The annual count netted some surprises along the way, including the frigate sighting, but also the great black-backed gull, which was spotted the day after the official count. The gull is typically not seen in this area at all, according to van Zandt who has been birding since the early 80s. There was also some disappointment, as some birds that were expected to be seen were not.

The counters did not see such birds as the cattle egret, green heron and more. The most common bird spotted during the count was the brown pelican, which numbered over 200. Besides the rare spotting of the frigate this time of year, several other species were only spotted once.

Those species include the wood stork, little blue heron, snowy egret, American kestrel and more. Organizers of the count also reported that only 16 common peafowl were counted on Perico Island, down from 24 last year.

“We saw fewer songbirds, which was also unexpected,” said van Zandt. “All in all, the numbers were down somewhat from prior years.”

With more than 100 years of database facts at the disposal of the Manatee County Audubon, the group is able to pinpoint trends in birding populations. The numbers this year are a concern to veteran birders like van Zandt, who noted his concerns, but said it wasn’t time to be alarmed.

“It does bring to mind environmental concerns,” he said. “Birds, like a canary in a coal mine, are a good indication of the health of the environment. For example, the red knot used to be plentiful in our area, but now there is only one little flock of about 50 birds during the winter.

“I love birding though. You get in the fresh air and it’s mentally challenging and, of course, much different than a typical workday,” he said.

Veteran birders have a love for what they do and typically speak about how they fell in love with bird counting on their first trip.

Wendell Graham volunteered for Saturday’s bird count and years from now may recall the first time she fell in love with it, too.

“Birding might not be for everyone, but it really opens your eyes to the tremendous variety of birds that are around you, even if they are only here for a short time as migratory birds,” she said.

Graham said birding was already a minor hobby for her, she had taken a two-week course in birding offered by Bob and Nancy Dean, of the Manatee Audubon. She heard about the official count while attending one of the local Audubon meetings.

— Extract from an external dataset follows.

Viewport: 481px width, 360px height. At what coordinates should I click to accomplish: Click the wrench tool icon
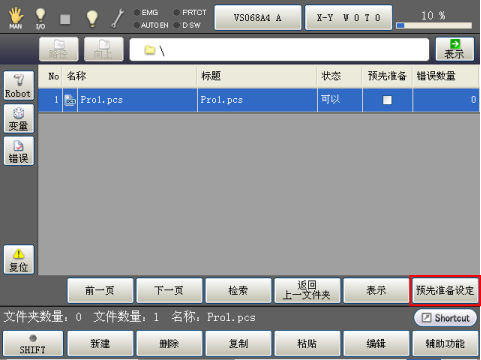click(x=117, y=18)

“I loved the course I was taking and wanted to do more,” she said. “I also like to do things for my community, so I thought this was a good combination, and I really enjoyed it.”

Graham was a little concerned her “rookie” status would get in the way, but that wasn’t the case at all.

“One of the great things about being a novice is that you are surrounded by these incredibly helpful experts,” she said. “They help you every step of the way.”

Graham said she is definitely hooked, and will continue to volunteer for Audubon.

“I would encourage everyone, young and old to get involved with this,” she said. “It’s a lot of fun and you learn so much about our local birds and those birds who visit during migration. When you start to know what kinds of birds you are seeing, it gives you a whole new appreciation of our area.”

The official numbers from the Manatee County Audubon count were:

Black vulture: 9

Turkey vulture: 98

Osprey: 5

American kestrel: 1

Black-bellied Plover: 2

Snowy Plover: 1

Willet: 12

Sanderling: 12

Unknown gull: 40

Laughing gull: 22

Ring-billed gull: 80

Herring gull: 6

Lesser black-backed gull: 4

Unknown tern: 3

Forster’s tern: 1

Royal tern: 26

Rock pigeon: 1

Eurasian collared-dove: 43

White-winged dove: 1

Mourning dove: 29

Red-bellied woodpecker: 4

Downy woodpecker: 1

Fish crow: 31

Blue-gray gnatcatcher: 1

European starling: 13

Pine warbler: 1

Palm warbler: 15

Northern cardinal: 1

Common grackle: 46

Boat-tailed grackle: 30

American goldfinch: 1

Lesser scaup: 10

Common loon: 2

American white pelican: 53

Brown pelican: 209

Double-cr. cormorant: 11

Magnificent frigatebird: 1

Great Blue heron: 10

Great egret: 7

Snowy Egret: 1

Little blue heron: 1

Yellow-cr. night-heron: 1

White ibis: 32

Wood stork: 1

Bittern: 1

Bonner Joy contributed to this story.